O que muda no piso molhado
A água entre o pneu e o asfalto reduz o atrito. Os sulcos do pneu escoam a água, mas têm limite: com sulco baixo ou velocidade alta, o pneu não consegue drenar e passa a flutuar. Óleo e sujeira acumulados no asfalto vêm à tona nos primeiros minutos de chuva, deixando o piso ainda mais escorregadio.
Técnicas de condução
- Reduzir a velocidade antes das curvas, não durante.
- Aumentar a distância de seguimento.
- Frear e esterçar com suavidade, evitando comandos bruscos.
- Evitar poças, marcas de pintura e tampas metálicas, que são mais escorregadias.
- Manter faróis acesos para ser visto, não só para ver.

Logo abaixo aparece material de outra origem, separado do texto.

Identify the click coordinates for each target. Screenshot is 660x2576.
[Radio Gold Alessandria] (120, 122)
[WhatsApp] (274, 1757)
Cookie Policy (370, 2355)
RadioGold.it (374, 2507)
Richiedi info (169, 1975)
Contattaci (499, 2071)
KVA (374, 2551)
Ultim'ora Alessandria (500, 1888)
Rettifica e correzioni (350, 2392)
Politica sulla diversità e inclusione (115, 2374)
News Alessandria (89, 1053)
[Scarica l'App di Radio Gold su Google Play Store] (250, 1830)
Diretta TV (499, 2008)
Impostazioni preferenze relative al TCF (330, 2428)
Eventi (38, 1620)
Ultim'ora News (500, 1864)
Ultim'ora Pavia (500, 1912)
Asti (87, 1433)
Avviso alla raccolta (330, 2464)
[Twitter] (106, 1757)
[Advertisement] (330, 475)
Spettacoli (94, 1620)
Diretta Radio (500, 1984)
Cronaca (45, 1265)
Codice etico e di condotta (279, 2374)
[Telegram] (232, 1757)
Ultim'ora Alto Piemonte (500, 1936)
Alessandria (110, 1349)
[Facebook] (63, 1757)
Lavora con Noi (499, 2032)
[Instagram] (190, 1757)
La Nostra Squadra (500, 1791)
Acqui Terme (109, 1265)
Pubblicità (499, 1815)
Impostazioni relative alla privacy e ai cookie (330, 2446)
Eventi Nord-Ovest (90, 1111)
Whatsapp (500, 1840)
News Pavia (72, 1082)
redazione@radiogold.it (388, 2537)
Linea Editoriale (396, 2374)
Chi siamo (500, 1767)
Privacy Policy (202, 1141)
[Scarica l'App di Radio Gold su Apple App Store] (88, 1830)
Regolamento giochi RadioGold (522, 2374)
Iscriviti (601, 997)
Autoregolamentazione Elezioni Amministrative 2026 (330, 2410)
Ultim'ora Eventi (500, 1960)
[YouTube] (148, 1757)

Itens do carro que fazem diferença
Pneus com sulco acima do limite e calibrados na pressão do manual; palhetas que limpam sem deixar rastro; para-brisa sem oleosidade; desembaçador e ar-condicionado funcionando para evitar embaçamento; lanternas e luzes de freio íntegras; freios sem falha. Chuva expõe cada um desses itens negligenciados ao mesmo tempo.
Alagamento
Água acima da metade da roda pode entrar pela admissão e causar calço hidráulico, que destrói o motor. Se não há como avaliar a profundidade, não entrar. Se o carro morrer dentro da água, não tentar dar partida: chamar reboque e levar à oficina para verificação antes de qualquer tentativa.
Como a oficina contribui
No início do período de chuvas, oferecer verificação de pneus, palhetas, iluminação e freios é serviço com alta aceitação. E orientar o cliente sobre alagamento — antes de ele aprender na prática — pode salvar um motor.